Given passage:
UPSC Prelims Practice Questions — What does the Jan Vishwas Bill do?

Q1. With reference to the Jan Vishwas (Amendment of Provisions) legislation, consider the following statements: 1. The Jan Vishwas Act, 2023 decriminalised 183 provisions across 42 Central Acts, whereas the Jan Vishwas Bill, 2026 covers 784 provisions across 79 Central Acts. 2. The number of Ministries/Departments whose Acts are amended rose from 19 under the 2023 Act to 23 under the 2026 Bill. 3. Every one of the 784 provisions covered by the 2026 Bill is aimed exclusively at decriminalisation. Which of the statements given above is/are correct?

  1. The Jan Vishwas Act, 2023 decriminalised 183 provisions across 42 Central Acts, whereas the Jan Vishwas Bill, 2026 covers 784 provisions across 79 Central Acts.
  2. The number of Ministries/Departments whose Acts are amended rose from 19 under the 2023 Act to 23 under the 2026 Bill.
  3. Every one of the 784 provisions covered by the 2026 Bill is aimed exclusively at decriminalisation.
  • A. 1 only
  • B. 1 and 2 only
  • C. 2 and 3 only
  • D. 1, 2 and 3

Q2. With reference to the Jan Vishwas (Amendment of Provisions) Bill, 2026, consider the following statements: 1. It proposes to decriminalise 717 provisions. 2. It seeks to amend 79 Central Acts. 3. It covers provisions administered by 23 Ministries/Departments. 4. The 67 provisions not meant for decriminalisation relate to the further criminalisation of repeat offences. Which of the statements given above are correctly identified?

  1. It proposes to decriminalise 717 provisions.
  2. It seeks to amend 79 Central Acts.
  3. It covers provisions administered by 23 Ministries/Departments.
  4. The 67 provisions not meant for decriminalisation relate to the further criminalisation of repeat offences.

Brief 1:
From the Jan Vishwas practice questions above, list every answer option offered under Q1, with its letter.

Records for the exercise:
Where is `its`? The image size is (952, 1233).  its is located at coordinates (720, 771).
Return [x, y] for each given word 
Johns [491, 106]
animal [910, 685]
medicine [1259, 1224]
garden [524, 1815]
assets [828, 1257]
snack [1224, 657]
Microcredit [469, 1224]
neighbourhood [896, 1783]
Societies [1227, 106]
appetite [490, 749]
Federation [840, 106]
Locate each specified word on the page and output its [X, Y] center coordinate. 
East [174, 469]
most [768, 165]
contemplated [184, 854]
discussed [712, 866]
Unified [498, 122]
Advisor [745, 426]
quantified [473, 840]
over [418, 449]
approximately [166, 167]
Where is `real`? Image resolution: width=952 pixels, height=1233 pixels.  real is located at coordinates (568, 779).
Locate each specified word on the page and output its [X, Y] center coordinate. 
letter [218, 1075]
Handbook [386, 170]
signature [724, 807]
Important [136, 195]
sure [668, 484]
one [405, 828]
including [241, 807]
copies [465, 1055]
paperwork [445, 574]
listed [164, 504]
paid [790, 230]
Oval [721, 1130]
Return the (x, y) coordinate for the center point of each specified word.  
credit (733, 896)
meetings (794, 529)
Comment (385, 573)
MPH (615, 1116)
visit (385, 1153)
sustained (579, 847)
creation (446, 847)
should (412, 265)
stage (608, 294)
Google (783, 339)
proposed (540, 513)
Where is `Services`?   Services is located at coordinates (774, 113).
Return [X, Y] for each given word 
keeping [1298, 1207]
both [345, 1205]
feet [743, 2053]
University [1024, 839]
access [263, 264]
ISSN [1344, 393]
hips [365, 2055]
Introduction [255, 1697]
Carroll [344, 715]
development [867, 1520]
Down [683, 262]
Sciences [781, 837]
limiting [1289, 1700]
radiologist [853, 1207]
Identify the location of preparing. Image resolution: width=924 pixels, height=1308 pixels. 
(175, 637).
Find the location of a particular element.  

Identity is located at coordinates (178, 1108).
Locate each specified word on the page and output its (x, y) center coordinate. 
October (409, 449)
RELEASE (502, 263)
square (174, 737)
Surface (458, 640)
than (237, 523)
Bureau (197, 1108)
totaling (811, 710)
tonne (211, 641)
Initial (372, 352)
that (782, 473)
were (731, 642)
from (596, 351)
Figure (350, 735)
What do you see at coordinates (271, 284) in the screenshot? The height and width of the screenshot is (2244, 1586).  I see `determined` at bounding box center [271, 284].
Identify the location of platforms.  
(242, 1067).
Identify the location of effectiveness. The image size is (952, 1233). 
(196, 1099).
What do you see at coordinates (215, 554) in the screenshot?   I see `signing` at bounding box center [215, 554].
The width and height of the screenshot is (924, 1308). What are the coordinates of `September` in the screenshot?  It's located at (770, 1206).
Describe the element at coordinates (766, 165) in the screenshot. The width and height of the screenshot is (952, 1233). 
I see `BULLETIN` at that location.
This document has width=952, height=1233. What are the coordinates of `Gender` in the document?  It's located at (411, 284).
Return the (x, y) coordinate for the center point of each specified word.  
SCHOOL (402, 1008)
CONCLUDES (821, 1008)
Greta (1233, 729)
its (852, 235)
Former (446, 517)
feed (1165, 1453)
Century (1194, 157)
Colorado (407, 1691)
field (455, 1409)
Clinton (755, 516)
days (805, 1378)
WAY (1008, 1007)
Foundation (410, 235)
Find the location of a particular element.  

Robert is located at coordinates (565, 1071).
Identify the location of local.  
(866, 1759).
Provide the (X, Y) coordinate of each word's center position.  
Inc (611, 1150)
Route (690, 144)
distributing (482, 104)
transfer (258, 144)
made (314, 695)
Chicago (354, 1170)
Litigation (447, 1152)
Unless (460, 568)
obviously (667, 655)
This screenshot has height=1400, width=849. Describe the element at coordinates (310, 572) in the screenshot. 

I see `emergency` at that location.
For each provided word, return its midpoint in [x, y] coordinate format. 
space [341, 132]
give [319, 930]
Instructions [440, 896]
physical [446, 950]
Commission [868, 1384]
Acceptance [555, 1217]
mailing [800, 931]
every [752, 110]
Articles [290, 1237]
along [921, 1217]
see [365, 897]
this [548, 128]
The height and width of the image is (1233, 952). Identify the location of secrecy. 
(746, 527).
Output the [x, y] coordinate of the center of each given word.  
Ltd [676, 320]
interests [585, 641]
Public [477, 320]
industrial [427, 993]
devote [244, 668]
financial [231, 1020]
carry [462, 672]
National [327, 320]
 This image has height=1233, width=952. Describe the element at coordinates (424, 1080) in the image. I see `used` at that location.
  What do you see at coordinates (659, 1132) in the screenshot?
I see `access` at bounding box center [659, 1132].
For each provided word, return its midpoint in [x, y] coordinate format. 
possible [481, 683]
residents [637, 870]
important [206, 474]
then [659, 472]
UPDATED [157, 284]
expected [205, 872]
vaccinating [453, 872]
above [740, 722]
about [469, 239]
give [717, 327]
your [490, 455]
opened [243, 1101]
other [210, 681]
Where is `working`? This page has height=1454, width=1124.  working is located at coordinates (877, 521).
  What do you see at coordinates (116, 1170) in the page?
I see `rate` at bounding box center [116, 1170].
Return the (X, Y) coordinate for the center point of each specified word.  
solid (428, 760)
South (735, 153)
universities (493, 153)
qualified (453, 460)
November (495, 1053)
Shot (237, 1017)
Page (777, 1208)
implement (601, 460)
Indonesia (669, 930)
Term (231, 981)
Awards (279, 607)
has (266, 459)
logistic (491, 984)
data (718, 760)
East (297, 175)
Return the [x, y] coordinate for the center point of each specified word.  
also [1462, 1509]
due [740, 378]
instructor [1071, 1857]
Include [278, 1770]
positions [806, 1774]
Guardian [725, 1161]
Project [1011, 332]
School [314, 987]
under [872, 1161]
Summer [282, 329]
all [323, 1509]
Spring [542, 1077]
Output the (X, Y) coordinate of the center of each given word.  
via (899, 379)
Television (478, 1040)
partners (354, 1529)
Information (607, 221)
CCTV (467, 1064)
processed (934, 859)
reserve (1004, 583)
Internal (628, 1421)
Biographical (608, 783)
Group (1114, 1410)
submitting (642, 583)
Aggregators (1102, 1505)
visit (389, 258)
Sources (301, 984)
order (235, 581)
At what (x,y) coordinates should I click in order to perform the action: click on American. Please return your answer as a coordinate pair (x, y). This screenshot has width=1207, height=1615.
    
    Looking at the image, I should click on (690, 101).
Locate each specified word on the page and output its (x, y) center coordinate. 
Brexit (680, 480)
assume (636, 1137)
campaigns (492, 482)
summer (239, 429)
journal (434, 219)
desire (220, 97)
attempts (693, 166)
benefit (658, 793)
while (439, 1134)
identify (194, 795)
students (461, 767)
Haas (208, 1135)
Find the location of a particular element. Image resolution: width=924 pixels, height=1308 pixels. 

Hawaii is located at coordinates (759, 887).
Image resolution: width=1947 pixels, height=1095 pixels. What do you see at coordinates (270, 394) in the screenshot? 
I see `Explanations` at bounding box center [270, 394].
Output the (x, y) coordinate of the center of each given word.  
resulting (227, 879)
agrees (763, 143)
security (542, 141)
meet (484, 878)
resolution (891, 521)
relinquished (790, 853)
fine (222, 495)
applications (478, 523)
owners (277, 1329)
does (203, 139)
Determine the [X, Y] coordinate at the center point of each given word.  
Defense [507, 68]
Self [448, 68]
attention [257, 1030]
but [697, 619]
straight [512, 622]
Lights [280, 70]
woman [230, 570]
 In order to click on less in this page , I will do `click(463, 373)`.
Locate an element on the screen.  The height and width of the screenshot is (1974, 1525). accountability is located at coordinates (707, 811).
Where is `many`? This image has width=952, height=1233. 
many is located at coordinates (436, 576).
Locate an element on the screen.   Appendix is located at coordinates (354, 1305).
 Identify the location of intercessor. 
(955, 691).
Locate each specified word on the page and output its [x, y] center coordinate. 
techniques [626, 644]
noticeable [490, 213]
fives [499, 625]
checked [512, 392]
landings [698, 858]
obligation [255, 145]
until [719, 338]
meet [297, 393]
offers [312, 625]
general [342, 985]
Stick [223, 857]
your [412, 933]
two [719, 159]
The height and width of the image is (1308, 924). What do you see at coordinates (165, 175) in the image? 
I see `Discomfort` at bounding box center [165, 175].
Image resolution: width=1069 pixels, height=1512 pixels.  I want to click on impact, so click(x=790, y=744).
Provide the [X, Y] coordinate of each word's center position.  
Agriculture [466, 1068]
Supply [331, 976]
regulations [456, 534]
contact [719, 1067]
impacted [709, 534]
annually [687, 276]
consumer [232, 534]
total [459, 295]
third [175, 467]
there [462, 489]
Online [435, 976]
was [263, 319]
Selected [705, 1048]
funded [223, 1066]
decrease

Brief 2:
Reproduce the records verbatim, starting with their first line and ending after the line that contains "Societies [1227, 106]", with that line included.

Task response 1:
A. 1 only
B. 1 and 2 only
C. 2 and 3 only
D. 1, 2 and 3

Task response 2:
Where is `its`? The image size is (952, 1233).  its is located at coordinates (720, 771).
Return [x, y] for each given word 
Johns [491, 106]
animal [910, 685]
medicine [1259, 1224]
garden [524, 1815]
assets [828, 1257]
snack [1224, 657]
Microcredit [469, 1224]
neighbourhood [896, 1783]
Societies [1227, 106]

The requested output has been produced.